Following the Supreme Court’s decision to overturn Roe v. Wade, President Joe Biden and Justice Brett Kavanaugh concurrently agreed on the right to interstate travel. However, Uggen said that is just another right that is being withheld from people under correctional supervision, where travel is restricted.
“The first thing that struck me when I read President Biden’s statement and Justice Kavanaugh’s concurring opinions, is that they both talked about the right of travel, our freedom to travel in America,” Uggen said. “They neglected to consider this case in which there are millions of Americans who do not enjoy those rights because they’re under correctional supervision.”
Kelly Briem, a graduate student at Fordham University, is also concerned how about the overturned Roe v. Wade will impact people on parole and probation — mainly because she has been on parole before, so she knows firsthand how restrictive it can be.
Briem said in an interview that she spent four years on parole, and was sent back into the system twice — first because her parole officer felt she hadn’t served enough time for her sentence and reincarcerated her within 24 hours of her release; the other because she crossed state lines from Connecticut to New York, where she lived, and had to serve nine more months.
According to Briem, the restrictions that women under correctional control will face under the end of Roe v. Wade is only a new trend in an ongoing criminalization of people on parole and probation.
She worries that the end of Roe v. Wade will result in women on parole and probation facing forced birth, forced poverty, and children added to the foster care system. As an advocate with the Beyond Rosie’s Campaign to decarcerate women in New York jails, Briem feels it is important to give women under correctional supervision a higher level of care.

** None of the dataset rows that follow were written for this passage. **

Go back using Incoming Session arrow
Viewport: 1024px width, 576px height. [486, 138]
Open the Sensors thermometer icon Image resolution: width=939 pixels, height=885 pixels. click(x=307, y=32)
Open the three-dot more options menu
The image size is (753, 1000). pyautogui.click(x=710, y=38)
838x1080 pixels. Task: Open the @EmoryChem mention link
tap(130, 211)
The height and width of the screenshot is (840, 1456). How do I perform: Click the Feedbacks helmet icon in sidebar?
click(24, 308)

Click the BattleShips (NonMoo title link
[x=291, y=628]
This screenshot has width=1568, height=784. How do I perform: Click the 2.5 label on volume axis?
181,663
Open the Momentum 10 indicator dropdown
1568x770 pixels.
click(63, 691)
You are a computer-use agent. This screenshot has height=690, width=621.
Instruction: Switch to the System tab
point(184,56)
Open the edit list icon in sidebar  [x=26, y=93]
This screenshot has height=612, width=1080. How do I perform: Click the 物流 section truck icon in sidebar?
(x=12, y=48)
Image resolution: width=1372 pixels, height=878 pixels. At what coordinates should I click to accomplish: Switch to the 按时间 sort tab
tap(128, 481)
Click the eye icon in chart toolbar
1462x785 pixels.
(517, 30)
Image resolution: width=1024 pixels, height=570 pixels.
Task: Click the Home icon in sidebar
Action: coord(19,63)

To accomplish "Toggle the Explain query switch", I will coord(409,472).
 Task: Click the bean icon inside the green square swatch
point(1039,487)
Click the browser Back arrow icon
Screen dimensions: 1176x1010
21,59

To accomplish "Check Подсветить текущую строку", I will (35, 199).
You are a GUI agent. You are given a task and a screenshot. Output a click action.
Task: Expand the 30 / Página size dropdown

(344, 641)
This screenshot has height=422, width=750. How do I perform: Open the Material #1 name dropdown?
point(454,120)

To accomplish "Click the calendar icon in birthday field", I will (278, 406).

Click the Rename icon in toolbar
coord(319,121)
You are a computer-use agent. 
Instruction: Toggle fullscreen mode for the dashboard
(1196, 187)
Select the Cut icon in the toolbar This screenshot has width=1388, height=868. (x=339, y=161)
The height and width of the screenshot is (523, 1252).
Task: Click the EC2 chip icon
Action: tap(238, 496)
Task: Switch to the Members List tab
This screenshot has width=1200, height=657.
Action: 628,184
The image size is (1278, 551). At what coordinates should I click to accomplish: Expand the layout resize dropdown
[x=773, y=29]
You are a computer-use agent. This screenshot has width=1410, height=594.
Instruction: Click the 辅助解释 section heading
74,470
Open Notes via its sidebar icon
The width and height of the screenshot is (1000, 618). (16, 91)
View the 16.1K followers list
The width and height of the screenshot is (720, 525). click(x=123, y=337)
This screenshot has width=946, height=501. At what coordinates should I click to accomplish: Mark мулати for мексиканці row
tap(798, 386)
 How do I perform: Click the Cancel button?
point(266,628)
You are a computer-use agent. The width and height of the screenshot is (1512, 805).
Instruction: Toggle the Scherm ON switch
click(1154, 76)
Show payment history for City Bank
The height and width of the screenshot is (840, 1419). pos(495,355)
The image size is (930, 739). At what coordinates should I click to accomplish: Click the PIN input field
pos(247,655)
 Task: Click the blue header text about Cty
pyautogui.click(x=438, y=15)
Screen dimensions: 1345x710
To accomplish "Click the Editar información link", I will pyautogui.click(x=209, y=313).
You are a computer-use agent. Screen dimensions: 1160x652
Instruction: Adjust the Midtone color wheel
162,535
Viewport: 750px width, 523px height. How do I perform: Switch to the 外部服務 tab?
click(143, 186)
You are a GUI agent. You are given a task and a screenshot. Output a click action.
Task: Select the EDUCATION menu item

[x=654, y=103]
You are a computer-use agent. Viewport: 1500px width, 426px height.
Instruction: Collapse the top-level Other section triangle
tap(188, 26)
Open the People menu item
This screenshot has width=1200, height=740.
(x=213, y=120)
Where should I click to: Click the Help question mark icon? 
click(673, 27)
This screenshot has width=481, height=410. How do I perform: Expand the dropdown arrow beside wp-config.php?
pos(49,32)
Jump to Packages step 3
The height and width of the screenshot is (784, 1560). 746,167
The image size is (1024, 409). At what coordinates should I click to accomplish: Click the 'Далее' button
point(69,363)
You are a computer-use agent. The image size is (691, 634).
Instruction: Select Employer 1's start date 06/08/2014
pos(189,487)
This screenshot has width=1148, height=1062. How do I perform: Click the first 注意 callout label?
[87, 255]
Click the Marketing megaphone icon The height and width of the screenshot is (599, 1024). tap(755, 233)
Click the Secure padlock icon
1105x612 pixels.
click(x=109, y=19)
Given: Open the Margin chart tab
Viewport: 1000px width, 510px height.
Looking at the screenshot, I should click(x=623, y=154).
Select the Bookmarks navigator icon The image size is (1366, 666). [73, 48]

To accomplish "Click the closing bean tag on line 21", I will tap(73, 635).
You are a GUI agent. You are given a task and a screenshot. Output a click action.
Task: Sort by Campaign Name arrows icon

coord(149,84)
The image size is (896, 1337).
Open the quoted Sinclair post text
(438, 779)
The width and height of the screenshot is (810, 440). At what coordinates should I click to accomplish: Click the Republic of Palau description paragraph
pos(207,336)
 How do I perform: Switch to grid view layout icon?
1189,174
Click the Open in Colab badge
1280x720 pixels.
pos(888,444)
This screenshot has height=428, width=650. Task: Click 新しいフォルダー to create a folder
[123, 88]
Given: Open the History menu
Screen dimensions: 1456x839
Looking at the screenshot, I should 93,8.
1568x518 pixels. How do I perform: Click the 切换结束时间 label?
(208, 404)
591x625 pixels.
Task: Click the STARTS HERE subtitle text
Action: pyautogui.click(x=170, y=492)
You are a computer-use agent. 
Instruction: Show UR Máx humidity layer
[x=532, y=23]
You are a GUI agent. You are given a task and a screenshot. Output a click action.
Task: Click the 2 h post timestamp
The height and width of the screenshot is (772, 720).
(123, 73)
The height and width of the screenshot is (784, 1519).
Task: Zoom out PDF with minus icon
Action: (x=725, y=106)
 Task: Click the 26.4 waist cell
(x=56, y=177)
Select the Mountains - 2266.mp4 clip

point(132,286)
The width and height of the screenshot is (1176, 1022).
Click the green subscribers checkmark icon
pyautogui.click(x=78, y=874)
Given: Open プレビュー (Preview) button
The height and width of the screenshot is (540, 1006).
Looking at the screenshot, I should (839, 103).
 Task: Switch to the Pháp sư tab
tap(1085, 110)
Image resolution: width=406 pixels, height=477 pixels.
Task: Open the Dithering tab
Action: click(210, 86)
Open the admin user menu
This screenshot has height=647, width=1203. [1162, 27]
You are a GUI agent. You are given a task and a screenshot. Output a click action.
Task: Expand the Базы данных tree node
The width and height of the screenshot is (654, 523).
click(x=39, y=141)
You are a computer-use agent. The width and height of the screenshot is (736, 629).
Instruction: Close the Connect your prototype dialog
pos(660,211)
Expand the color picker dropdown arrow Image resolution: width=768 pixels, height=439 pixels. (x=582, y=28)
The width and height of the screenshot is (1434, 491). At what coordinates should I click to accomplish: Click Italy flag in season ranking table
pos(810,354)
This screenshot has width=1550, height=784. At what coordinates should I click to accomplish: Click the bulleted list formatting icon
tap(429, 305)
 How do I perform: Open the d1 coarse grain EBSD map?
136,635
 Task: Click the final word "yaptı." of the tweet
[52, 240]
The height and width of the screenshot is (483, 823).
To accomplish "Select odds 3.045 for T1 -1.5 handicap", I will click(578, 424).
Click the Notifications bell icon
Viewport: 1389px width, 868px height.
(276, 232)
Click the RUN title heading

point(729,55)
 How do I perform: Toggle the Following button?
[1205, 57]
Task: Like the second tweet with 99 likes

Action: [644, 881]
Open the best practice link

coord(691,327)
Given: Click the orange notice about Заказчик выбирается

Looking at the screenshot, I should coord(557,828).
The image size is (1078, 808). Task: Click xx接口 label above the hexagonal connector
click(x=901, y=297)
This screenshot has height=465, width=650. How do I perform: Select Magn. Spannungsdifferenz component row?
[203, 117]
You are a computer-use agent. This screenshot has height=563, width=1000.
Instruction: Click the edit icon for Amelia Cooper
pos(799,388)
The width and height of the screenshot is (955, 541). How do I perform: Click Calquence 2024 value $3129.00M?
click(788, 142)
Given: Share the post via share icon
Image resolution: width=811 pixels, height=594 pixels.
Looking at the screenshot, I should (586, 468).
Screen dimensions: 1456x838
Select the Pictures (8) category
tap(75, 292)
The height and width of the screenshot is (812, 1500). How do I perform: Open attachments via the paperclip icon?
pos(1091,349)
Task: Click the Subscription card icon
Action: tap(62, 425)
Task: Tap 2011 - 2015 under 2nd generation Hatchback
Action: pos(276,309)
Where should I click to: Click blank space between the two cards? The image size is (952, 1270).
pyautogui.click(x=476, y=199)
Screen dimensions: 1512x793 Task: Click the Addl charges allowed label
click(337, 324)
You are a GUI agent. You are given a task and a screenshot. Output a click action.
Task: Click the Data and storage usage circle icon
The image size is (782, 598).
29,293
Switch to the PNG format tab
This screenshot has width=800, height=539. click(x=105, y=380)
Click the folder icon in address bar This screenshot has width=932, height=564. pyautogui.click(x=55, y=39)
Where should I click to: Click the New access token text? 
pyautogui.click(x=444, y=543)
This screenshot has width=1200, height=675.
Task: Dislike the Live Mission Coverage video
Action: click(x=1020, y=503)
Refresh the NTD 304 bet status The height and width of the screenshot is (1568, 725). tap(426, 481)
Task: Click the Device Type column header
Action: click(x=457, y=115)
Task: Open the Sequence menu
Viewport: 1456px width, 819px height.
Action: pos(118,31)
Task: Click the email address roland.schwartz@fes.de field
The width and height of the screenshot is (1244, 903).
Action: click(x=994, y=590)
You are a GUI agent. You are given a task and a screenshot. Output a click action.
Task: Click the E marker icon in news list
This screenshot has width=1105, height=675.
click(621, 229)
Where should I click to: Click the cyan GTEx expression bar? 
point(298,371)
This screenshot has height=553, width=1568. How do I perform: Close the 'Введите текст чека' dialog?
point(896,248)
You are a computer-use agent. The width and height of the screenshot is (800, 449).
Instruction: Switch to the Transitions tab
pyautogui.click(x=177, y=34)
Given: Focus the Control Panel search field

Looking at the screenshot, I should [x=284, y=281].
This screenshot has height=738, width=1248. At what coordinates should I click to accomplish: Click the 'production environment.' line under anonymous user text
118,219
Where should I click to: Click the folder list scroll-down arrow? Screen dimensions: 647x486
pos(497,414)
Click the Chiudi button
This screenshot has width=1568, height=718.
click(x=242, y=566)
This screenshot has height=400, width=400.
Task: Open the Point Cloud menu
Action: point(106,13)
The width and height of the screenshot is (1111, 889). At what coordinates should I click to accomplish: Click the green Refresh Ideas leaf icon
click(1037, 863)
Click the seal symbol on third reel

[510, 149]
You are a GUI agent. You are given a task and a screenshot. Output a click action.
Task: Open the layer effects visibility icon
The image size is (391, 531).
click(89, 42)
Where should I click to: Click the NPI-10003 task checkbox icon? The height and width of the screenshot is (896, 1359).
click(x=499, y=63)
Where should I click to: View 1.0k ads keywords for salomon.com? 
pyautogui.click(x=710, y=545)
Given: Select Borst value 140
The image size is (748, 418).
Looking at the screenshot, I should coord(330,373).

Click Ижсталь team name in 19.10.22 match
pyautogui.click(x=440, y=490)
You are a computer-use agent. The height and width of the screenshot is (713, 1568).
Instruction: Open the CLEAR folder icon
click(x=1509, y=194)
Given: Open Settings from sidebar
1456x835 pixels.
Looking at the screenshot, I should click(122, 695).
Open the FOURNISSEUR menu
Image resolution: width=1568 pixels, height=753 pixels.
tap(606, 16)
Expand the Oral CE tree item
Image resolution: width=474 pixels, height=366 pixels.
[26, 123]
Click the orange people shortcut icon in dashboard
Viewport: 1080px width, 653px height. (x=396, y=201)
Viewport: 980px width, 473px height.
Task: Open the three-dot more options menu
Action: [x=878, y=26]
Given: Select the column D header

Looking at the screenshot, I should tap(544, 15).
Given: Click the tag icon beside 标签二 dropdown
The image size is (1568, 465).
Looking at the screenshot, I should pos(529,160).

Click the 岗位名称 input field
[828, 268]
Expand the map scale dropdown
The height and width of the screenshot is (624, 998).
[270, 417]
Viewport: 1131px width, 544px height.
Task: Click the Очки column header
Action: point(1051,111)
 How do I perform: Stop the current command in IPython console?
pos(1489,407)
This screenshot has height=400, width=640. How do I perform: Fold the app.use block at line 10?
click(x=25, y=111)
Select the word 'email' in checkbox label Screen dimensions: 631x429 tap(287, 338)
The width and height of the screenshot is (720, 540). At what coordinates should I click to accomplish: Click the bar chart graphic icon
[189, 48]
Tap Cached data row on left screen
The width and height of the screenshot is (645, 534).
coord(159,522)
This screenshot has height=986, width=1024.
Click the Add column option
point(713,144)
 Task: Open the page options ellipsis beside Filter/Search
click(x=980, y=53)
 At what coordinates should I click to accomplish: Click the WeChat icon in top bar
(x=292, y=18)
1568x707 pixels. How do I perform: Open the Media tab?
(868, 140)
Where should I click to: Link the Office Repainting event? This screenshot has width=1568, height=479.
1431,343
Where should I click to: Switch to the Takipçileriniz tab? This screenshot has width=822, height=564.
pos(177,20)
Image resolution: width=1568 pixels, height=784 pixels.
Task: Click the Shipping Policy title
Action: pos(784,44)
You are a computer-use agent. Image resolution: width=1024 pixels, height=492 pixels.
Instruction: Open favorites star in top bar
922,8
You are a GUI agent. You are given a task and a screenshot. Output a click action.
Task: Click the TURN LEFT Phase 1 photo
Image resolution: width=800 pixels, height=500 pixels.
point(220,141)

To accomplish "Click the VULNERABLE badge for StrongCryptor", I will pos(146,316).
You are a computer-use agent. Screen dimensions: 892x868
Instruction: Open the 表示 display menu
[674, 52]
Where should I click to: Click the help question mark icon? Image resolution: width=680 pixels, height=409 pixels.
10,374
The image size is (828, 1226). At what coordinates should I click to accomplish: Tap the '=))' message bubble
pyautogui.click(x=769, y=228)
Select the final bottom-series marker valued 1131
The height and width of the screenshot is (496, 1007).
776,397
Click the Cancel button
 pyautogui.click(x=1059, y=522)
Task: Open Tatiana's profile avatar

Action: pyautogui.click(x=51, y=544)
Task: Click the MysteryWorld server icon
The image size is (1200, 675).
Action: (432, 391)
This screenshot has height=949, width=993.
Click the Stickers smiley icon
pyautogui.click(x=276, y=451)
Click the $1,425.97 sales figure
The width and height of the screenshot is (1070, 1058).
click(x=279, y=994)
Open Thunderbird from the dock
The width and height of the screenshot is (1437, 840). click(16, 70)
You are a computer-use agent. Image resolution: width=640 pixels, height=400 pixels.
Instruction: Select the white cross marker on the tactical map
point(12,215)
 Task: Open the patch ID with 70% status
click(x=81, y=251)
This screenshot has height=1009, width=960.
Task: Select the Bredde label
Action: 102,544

“The women were just voiceless,” Briem said. “Completely voiceless, nobody cares. And I see it time after time again. It’s a different dynamic than it is with the [incarcerated] male population, it’s completely different.”
Caitlin Taylor, an associate professor of sociology and criminology at La Salle University, considers this issue an absolute emergency for women’s rights.
“Overturning Roe v. Wade is another trend in American history of keeping women as second-class citizens,” Taylor said. “Abortions are healthcare. And we know this country has a terrible history of providing equitable access to healthcare, especially for those who are involved in the criminal legal system.”
She also believes that access to legal abortions are associated with future crime reductions and that when women who may not be emotionally or financially prepared to birth a child are forced to do so, it’s more likely that child will grow into a life of crime.
While many people who are in the correctional system tend to have histories of struggling with chronic illness and not being able to get treatment for that current illness, Bertram said the overturn of Roe v Wade is just going to exacerbate those conditions moving forward.
“Denying abortion access puts a lot of people in a difficult position and really shows that the prison system did not care that much about getting quality health care to to people who are inside,” Bertram said.
Uggen said that moments of crisis like this underscore the long-standing issue that the U.S. doesn’t have a human rights understanding of health care generally.
“This is a vulnerable population that we really need to keep top of mind as we craft policy and consider actions to protect their rights.”